» **Source text**:
DO has shown that their service is simply not suitable for some use cases: those that impose an "unreasonable" load on their infraestructure.
Even worse: they don't explicitly state what is considered "unreasonable". So, if your business is serious, you have to assume the worst-case scenario: DO can't be used for anything
Conclusion: Digital Ocean is just for testing, playing around, not suitable for production.
> Conclusion: Digital Ocean is just for testing, playing around, not suitable for production.
I think that's always been the standard position most people take. DO, Linode, etc are for personal side projects, hosting community websites, forums etc. They are not for running a real business on. Some people do, sure but if hosting cost is really that big a portion of your total budget you probably don't have a real business model yet anyway.
I am of the impression that people rent cloud services because they can expense the cost to someone else or because of an inability to plan long term or a need of low latency.

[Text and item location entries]
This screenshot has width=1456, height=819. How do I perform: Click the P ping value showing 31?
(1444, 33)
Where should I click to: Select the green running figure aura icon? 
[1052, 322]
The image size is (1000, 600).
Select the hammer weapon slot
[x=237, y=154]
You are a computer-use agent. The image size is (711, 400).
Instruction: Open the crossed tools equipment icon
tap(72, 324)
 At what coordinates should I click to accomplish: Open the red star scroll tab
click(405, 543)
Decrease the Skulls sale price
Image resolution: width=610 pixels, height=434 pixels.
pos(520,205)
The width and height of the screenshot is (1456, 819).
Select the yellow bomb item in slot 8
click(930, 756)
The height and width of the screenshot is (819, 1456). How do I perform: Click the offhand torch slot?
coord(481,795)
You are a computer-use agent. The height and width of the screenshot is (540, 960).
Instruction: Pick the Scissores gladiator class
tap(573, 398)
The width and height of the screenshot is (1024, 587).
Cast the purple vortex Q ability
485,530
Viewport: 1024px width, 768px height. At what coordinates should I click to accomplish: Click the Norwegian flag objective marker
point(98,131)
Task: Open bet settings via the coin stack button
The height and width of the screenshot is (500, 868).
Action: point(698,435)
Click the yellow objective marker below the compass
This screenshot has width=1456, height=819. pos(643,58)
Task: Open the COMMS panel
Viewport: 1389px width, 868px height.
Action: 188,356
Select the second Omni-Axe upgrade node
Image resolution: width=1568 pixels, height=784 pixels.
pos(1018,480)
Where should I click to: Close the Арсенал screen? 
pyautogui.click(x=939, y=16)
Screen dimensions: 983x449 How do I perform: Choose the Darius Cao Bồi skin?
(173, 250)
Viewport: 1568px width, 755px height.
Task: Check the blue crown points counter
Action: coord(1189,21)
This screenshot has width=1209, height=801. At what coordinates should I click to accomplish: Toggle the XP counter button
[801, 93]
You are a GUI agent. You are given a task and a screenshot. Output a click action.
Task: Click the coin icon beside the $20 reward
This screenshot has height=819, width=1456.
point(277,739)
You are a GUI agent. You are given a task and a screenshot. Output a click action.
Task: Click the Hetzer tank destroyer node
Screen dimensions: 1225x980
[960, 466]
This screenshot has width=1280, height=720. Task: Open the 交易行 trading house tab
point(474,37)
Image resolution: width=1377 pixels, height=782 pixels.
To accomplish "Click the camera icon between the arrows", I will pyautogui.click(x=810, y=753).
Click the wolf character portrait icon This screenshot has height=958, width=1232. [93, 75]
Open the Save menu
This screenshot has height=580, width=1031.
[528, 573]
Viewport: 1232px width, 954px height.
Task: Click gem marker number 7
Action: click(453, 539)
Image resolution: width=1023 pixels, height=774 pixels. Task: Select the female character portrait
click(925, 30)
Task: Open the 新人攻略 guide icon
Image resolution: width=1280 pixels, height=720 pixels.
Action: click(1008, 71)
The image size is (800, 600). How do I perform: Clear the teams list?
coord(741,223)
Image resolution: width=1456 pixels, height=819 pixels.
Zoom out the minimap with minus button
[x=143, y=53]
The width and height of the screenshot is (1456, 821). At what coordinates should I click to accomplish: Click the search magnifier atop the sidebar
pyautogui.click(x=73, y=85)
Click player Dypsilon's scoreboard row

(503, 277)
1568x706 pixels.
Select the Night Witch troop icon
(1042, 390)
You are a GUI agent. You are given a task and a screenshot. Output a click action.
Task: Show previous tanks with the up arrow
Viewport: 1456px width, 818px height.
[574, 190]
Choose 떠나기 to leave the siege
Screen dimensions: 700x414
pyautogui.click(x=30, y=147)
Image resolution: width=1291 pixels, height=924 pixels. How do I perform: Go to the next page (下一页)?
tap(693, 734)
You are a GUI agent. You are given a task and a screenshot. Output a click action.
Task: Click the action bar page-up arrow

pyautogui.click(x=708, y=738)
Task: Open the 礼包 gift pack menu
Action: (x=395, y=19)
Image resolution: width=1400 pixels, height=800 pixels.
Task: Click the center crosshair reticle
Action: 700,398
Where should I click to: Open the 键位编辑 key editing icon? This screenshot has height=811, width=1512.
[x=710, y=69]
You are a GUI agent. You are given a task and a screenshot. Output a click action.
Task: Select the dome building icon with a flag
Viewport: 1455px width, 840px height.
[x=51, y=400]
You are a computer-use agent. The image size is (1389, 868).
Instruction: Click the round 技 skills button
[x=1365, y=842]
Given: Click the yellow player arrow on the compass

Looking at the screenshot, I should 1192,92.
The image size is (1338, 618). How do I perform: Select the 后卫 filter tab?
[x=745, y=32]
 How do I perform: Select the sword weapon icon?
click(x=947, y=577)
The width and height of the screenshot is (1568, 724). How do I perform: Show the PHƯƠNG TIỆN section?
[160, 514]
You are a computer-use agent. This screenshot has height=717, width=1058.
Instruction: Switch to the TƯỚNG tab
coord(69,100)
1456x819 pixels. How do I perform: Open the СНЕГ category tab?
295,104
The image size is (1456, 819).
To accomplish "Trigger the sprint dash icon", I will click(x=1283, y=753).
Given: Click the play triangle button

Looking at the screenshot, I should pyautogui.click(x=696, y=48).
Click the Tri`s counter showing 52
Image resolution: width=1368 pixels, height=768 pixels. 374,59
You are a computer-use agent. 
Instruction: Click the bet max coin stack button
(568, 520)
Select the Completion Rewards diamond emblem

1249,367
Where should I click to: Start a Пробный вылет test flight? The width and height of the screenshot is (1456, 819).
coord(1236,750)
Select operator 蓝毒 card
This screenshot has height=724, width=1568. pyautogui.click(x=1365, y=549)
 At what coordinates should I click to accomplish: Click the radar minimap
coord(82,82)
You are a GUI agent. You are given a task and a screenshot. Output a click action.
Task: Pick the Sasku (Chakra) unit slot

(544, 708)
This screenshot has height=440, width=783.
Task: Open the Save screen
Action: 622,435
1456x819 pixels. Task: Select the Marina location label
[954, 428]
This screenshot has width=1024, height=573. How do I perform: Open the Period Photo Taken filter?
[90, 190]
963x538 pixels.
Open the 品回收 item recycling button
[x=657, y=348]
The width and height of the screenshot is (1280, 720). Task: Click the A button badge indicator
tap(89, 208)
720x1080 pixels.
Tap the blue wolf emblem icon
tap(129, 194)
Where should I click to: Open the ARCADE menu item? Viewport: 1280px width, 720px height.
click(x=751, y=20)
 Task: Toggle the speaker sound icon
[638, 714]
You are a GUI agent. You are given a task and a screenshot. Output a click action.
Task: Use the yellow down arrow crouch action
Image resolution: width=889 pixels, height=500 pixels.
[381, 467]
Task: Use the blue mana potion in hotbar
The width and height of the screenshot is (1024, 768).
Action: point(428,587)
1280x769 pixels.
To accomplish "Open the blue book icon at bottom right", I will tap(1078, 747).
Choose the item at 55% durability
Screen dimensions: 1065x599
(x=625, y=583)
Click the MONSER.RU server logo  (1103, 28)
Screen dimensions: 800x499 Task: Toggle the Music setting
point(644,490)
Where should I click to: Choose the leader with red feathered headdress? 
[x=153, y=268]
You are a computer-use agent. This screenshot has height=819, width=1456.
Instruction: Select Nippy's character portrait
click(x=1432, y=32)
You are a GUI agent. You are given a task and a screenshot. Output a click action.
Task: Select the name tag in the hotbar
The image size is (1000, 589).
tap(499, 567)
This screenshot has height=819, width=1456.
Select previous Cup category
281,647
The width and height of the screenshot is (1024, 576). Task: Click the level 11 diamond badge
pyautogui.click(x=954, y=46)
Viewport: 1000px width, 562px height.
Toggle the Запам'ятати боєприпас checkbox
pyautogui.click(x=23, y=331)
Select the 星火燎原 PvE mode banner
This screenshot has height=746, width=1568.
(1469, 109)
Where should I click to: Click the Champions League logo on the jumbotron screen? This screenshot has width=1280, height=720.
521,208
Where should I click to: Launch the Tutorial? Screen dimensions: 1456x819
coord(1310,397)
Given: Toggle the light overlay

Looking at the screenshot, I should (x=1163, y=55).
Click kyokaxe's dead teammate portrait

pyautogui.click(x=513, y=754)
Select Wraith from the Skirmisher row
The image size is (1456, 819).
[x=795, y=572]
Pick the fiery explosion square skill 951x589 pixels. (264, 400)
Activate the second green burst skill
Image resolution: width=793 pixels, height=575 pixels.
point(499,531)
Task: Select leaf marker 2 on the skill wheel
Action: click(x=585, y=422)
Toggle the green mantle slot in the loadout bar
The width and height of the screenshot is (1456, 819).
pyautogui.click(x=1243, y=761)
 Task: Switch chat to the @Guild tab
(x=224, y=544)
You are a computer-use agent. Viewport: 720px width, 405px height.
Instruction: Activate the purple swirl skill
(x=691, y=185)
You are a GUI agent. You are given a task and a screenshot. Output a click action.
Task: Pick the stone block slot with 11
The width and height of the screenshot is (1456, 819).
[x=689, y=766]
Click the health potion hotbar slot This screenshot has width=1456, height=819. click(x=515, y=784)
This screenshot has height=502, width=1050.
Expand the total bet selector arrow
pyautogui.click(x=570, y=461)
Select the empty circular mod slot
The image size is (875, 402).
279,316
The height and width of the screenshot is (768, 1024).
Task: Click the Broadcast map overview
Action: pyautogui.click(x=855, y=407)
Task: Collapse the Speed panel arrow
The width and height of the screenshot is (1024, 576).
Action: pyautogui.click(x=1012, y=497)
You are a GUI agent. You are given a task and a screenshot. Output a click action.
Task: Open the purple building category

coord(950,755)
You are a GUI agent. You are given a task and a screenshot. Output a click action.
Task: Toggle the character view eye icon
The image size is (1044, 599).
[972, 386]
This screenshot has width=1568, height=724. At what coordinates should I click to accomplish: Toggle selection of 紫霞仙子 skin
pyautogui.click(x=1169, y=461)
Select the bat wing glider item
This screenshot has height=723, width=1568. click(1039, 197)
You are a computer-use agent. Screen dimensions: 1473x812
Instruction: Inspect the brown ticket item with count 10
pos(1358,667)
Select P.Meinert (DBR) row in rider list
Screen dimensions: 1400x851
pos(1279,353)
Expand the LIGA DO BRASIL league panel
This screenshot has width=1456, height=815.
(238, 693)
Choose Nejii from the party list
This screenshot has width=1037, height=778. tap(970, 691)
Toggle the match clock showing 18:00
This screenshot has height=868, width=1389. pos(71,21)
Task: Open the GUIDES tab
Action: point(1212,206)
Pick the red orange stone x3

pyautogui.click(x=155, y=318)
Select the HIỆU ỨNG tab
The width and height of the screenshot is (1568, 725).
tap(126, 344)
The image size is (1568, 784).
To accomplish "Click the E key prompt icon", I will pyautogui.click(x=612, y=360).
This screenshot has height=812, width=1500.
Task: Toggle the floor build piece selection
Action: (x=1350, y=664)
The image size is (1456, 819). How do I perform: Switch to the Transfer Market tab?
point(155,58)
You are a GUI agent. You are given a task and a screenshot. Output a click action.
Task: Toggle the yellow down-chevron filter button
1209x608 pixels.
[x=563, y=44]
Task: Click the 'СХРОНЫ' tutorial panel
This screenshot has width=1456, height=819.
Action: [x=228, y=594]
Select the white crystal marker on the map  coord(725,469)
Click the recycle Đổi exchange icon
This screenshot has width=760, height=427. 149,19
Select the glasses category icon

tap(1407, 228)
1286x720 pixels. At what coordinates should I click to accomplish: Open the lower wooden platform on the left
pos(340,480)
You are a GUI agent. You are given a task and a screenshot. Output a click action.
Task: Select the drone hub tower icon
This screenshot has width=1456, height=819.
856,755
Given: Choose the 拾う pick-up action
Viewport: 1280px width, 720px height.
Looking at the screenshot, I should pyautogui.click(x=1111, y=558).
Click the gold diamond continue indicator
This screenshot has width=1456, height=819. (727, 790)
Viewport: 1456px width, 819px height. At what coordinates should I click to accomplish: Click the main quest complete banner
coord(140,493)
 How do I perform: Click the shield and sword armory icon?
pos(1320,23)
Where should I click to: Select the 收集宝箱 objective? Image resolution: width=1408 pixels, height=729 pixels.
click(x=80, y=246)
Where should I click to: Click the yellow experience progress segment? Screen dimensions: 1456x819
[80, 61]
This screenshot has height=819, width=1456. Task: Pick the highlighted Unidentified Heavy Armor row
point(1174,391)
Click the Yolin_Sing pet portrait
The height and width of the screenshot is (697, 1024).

» **What is required**:
According to the conclusion in the Digital Ocean discussion, what is Digital Ocean suitable for? The items have no connection to the Digital Ocean discussion.

» **Reply**:
It is suitable only for testing and playing around, not for production.